What I'm mainly dealing with is feeling alone. Last year, there was a lot of change at work (and outside of work, but mostly at work). Many people, including my boss of 4 years, left. All for good reasons, but it was still hard to see the ones I had worked with so closely leave. I also got a new boss, but the timing was bad because just as he got that new title, he left for a 4 month sabbatical. But I still had my intern, so I wasn't completely stranded. Right?

And then he decides to leave and I feel so alone. I don't want to lead alone. I have never wanted to do things by myself. I am a team player. I love the support and encouragement a team dynamic brings. And here I am: no boss, no intern, I don't have an Admin or any other associates. I feel abandoned. And his timing was also bad: right before our biggest trip of the year (going to the snow next weekend) and right before I am about to go on vacay and I need him to lead things. I asked him to stay for 3 more weeks and he would not. Who DOES that?!

In the midst of this hard week, I think, "Sarah, just trust God! He has always provided. He will take care of you. Think of all the other things in life he has brought you out of..." etc. And I wonder, if I really trusted God, I wouldn't worry, right? So why I am worrying?

Why do I let things affect me so much?

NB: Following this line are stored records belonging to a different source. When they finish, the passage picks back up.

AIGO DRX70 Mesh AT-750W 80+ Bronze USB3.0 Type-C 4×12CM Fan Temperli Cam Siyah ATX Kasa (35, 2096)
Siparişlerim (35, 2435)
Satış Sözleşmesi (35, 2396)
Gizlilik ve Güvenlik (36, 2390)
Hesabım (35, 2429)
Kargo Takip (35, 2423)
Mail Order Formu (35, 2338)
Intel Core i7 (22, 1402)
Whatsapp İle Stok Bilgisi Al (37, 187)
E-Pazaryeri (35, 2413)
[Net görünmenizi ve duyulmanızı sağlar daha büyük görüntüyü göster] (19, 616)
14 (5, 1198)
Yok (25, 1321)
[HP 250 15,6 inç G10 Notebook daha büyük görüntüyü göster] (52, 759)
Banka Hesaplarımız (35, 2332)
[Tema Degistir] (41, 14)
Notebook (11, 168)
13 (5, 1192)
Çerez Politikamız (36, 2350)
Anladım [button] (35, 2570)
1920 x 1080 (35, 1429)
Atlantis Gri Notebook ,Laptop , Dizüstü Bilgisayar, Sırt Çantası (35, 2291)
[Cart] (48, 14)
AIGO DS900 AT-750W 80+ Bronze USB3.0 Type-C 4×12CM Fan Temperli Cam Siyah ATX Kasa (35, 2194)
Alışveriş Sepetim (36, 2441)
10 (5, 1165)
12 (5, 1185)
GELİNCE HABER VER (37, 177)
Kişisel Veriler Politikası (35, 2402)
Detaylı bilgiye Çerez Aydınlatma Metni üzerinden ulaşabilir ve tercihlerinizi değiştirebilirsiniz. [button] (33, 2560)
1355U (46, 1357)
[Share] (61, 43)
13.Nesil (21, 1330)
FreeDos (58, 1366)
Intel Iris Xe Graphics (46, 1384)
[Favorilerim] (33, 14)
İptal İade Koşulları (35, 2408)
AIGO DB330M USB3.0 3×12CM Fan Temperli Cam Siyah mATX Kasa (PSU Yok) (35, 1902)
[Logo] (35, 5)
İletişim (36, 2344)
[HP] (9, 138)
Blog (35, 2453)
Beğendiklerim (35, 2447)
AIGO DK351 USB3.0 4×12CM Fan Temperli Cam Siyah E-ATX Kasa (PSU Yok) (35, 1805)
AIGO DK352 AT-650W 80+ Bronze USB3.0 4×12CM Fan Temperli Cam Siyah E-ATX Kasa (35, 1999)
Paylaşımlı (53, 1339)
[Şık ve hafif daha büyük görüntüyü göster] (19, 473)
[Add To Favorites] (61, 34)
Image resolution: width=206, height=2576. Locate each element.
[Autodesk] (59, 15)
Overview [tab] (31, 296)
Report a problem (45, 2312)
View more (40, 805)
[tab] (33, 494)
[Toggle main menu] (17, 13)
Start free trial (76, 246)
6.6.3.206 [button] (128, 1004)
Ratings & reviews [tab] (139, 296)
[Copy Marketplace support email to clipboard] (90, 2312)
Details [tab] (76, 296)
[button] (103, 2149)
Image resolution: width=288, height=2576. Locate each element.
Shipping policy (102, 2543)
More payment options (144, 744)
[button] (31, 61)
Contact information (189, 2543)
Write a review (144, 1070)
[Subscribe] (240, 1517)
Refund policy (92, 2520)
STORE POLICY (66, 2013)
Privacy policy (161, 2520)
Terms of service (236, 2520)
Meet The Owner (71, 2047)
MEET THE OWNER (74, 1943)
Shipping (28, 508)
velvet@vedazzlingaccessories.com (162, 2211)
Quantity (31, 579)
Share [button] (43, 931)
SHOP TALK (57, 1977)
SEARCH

I was talking to my counselor about it and he said that some people are sensitive to the world and they feel things more than others. So on one hand, it's a blessing because I can experience great joy in situations. But on the other hand, I can feel the hardness and sadness of situations deeper than others. Weird, but I can understand that a little better.

It has been really cool this week to see how people have been there for me. I am so blessed by everyone's prayers. People have listened to me, let me cry, prayed with me, offered to help however they can. And one of my adult leaders and one of my student leaders have stepped up to help with the intern responsibilities until we get a new intern. God has placed very special people in my life.

Well, I'm gonna wrap up. I guess I wanted to give you all an update of where I am with all this. Still hard, still struggling, wish I wasn't.

1 comment:

Laura McKissack said...

Sarah, can I just say that I love you, I'm praying for you, and I find that every time I read your blog I'm inspired. Thank you for being real and honest--something that more of us believers need to be!